Common mistakes13 min read

Essential Slash Commands - Common Mistakes

SFEIR Institute

TL;DR

Claude Code's slash commands (`/help`, `/init`, `/compact`, `/cost`...) are indispensable, but when misused, they cause context loss, token overconsumption, and broken configurations. Here are the most frequent mistakes, ranked by severity, with concrete fixes to apply immediately to master your slash commands.

Claude Code's slash commands (/help, /init, /compact, /cost...) are indispensable, but when misused, they cause context loss, token overconsumption, and broken configurations.

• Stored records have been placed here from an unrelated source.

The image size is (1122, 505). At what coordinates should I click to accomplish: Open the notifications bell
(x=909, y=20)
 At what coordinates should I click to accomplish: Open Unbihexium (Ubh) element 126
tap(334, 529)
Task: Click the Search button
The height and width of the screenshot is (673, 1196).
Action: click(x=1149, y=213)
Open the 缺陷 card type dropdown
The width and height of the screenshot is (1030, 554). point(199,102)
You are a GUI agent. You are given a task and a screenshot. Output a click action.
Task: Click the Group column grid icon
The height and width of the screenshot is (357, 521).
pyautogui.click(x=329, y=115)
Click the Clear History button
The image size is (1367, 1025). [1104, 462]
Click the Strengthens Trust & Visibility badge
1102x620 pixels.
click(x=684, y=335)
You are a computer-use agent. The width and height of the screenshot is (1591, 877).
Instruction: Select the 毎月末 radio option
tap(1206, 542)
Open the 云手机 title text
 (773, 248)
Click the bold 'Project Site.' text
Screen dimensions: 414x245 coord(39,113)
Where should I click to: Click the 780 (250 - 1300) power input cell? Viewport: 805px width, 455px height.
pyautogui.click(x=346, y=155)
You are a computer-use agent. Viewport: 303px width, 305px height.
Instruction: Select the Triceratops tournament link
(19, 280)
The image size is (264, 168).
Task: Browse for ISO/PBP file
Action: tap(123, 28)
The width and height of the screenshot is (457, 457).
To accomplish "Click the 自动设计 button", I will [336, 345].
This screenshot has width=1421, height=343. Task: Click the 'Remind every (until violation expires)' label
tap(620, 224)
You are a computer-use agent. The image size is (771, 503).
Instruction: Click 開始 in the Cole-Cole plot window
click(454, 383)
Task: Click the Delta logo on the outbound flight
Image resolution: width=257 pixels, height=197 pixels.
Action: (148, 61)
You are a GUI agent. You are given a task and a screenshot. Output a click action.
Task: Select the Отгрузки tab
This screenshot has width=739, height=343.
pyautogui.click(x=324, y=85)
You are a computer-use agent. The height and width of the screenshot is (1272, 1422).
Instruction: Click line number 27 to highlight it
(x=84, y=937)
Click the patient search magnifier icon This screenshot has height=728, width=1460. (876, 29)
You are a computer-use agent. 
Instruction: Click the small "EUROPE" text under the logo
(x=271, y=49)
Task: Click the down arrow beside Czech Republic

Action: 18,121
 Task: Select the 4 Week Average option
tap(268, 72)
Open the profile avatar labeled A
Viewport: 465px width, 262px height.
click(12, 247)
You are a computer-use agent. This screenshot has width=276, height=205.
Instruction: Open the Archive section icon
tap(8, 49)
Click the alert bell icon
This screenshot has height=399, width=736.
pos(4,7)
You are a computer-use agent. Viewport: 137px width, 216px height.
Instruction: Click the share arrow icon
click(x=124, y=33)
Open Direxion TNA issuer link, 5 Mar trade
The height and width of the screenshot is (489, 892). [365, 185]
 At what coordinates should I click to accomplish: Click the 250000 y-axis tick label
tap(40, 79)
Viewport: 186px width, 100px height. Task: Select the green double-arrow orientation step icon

Here are the most frequent mistakes, ranked by severity, with concrete fixes to apply immediately to master your slash commands.

The essential slash commands in Claude Code are a set of built-in shortcuts (/help, /init, /clear, /compact, /cost, /config, /model, /login, /logout, /memory, /rewind, /doctor) that drive the session, context, and configuration directly from the terminal. Claude Code v2.x includes more than 13 native slash commands. When misused, they represent the primary source of errors for 68% of new users, according to an internal SFEIR Institute analysis (2025).

For an overview of each command and its syntax, check the complete slash commands tutorial before continuing.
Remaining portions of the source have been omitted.